*What is expected*. Among the entries below, find the lines holding "icon" and copy them.

*Records supplied*.
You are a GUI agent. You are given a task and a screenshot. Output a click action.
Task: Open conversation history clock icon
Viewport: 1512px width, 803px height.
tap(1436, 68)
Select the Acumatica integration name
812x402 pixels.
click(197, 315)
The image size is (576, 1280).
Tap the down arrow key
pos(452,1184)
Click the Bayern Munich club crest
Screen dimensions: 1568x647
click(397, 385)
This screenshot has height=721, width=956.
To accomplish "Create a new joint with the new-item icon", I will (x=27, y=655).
==
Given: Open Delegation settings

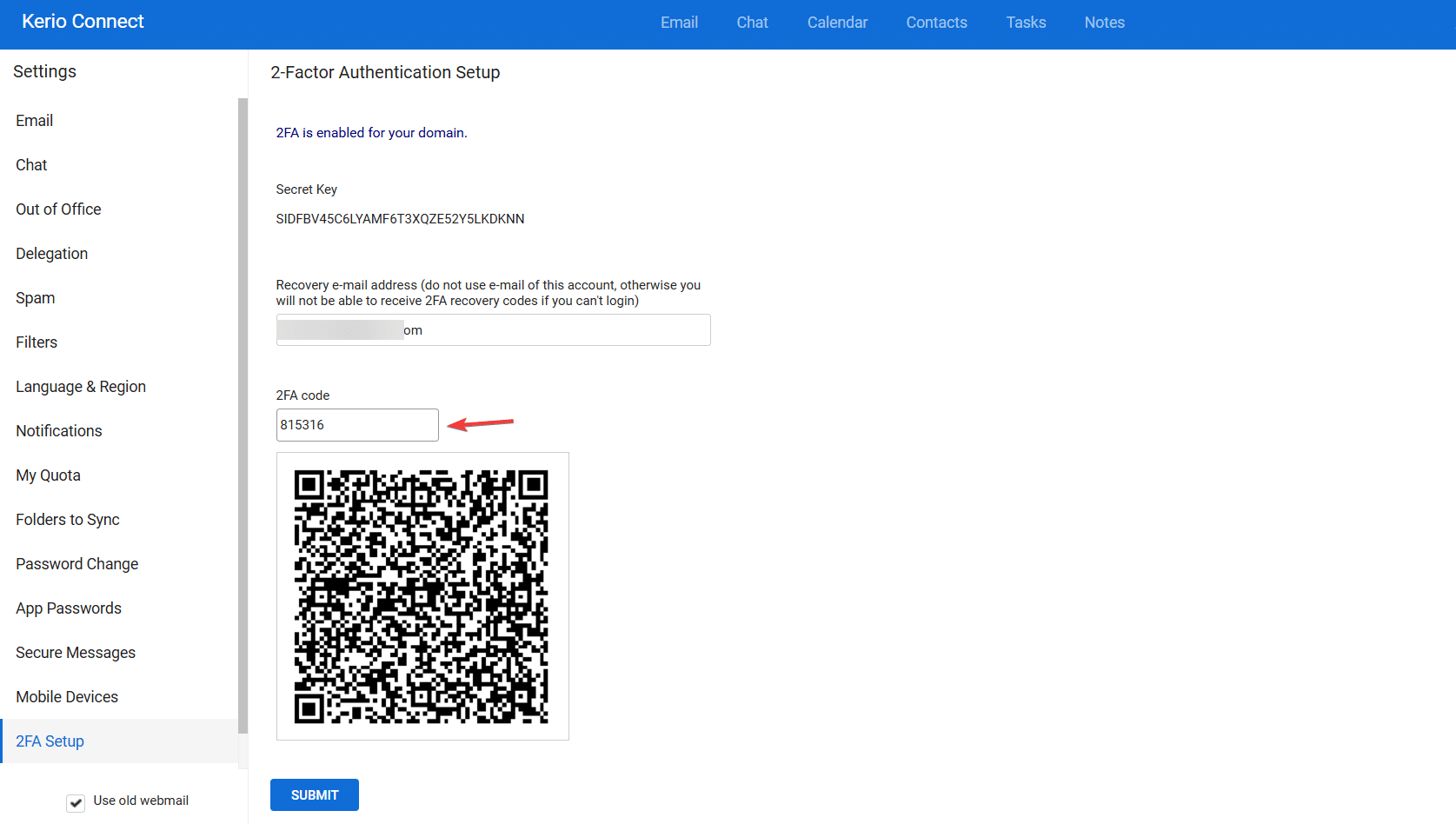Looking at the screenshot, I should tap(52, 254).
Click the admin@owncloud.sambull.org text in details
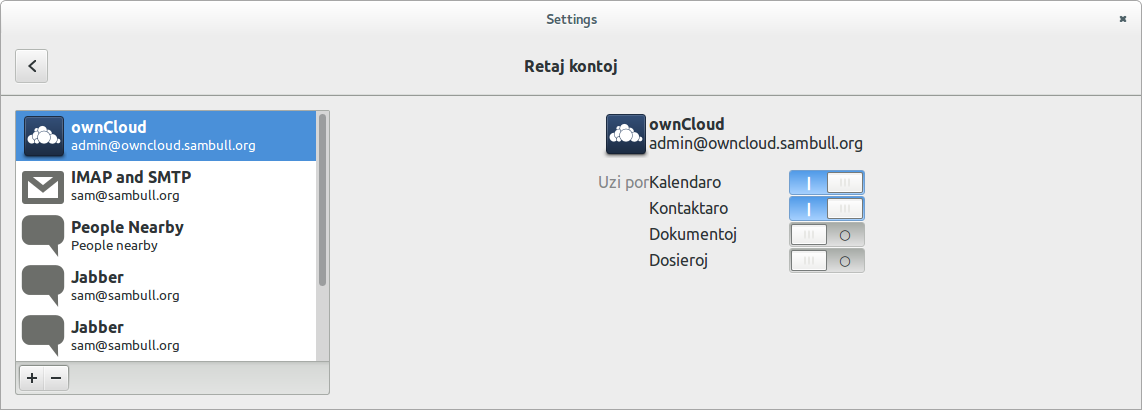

*Response*.
Task: Open conversation history clock icon
To accomplish "Create a new joint with the new-item icon", I will (x=27, y=655).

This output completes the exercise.